Glimmers of Optimism Surface After Emerging-Market Selloff

(Bloomberg) -- For every rout, there’s a buyer -- or a least that’s what it looks like for some emerging-market money managers after a selloff erased most of this year’s gains.

BlackRock Inc., Goldman Sachs Asset Management International and Payden & Rygel Investment Counsel say they’re betting on a rebound now that valuations have left some assets a lot cheaper than January. Pictet Asset Management Ltd. even says emerging markets offer the best value among asset classes.

"We really haven’t changed our view this year on emerging markets," said Kristin Ceva, who helps oversee about $9 billion at Payden & Rygel in Los Angeles. "This has become a pretty good buying opportunity."

The price-to-earnings ratio of the MSCI Emerging Markets index stands at about 11.8, down from a high of 13.3. Hard-currency bond spreads, described by investors as too tight earlier this year, have widened by about 40 basis points.

Glimmers of Optimism Surface After Emerging-Market Selloff

Ceva, who helps oversee an emerging-market debt fund that’s beaten 80 percent of peers during the past five years, is focusing on less-heralded frontier and emerging markets such as the Dominican Republic, Ghana and Georgia. In currencies, she favors South Africa’s rand, the Colombian peso and the Malaysian ringgit.

Richard Turnill, global chief investment strategist at BlackRock in London, is seeking opportunities in emerging-market stocks, favoring Asian companies with strong corporate earnings and relatively healthy balance sheets. He also sees value in Brazilian equities, but is more cautious on emerging-market bonds overall, favoring dollar securities from countries with low financing needs.

Pictet, the fund-management arm of the Swiss group that oversees 509 billion Swiss francs ($512 billion), expects emerging-market technology stocks to outperform, delivering returns of 14.5 percent, more than double those of their U.S. counterparts, according to a report distributed to reporters in London.

Little Contagion

Emerging-market assets slid this quarter as the dollar and U.S. Treasury yields churned higher and domestic issues rattled Argentina and Turkey. Yet many investors say they remain confident there’s little risk of contagion.

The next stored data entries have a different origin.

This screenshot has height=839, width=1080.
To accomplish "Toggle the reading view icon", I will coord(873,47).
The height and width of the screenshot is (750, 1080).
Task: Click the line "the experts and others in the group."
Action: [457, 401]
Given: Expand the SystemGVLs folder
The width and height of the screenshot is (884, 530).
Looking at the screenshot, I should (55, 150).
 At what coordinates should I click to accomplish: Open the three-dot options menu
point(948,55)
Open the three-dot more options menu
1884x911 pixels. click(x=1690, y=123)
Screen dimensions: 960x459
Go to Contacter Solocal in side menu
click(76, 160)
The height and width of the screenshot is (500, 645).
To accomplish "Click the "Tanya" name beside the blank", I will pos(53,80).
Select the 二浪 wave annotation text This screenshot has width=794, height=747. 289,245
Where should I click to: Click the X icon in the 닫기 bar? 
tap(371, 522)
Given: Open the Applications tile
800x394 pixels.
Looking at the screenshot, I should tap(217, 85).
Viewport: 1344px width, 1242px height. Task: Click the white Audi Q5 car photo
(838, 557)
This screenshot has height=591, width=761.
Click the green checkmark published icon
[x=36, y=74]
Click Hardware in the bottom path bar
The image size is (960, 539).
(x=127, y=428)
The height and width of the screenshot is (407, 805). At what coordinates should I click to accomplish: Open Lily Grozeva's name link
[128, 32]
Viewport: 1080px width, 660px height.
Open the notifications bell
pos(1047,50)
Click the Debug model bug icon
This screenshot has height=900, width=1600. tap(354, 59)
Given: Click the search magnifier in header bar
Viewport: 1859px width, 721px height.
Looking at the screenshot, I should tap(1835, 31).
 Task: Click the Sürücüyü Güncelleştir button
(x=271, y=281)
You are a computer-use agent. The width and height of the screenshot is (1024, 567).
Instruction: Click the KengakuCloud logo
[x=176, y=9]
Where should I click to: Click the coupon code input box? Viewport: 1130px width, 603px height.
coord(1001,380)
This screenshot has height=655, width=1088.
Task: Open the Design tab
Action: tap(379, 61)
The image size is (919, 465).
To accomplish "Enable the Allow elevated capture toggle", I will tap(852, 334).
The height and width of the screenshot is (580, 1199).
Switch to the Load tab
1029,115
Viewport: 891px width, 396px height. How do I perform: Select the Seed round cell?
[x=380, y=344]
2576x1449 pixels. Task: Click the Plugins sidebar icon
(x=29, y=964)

Dollar bonds are worth looking at now given that fundamentals for the asset class weren’t harmed by the selloff, according to Angus Bell, who manages emerging-market debt in London at Goldman Sachs Asset Management.

“The global economy remains intact and I think it would be wrong to extrapolate what is happening in some of the more problematic economies as being a reflection of the entire EM universe,” Bell said.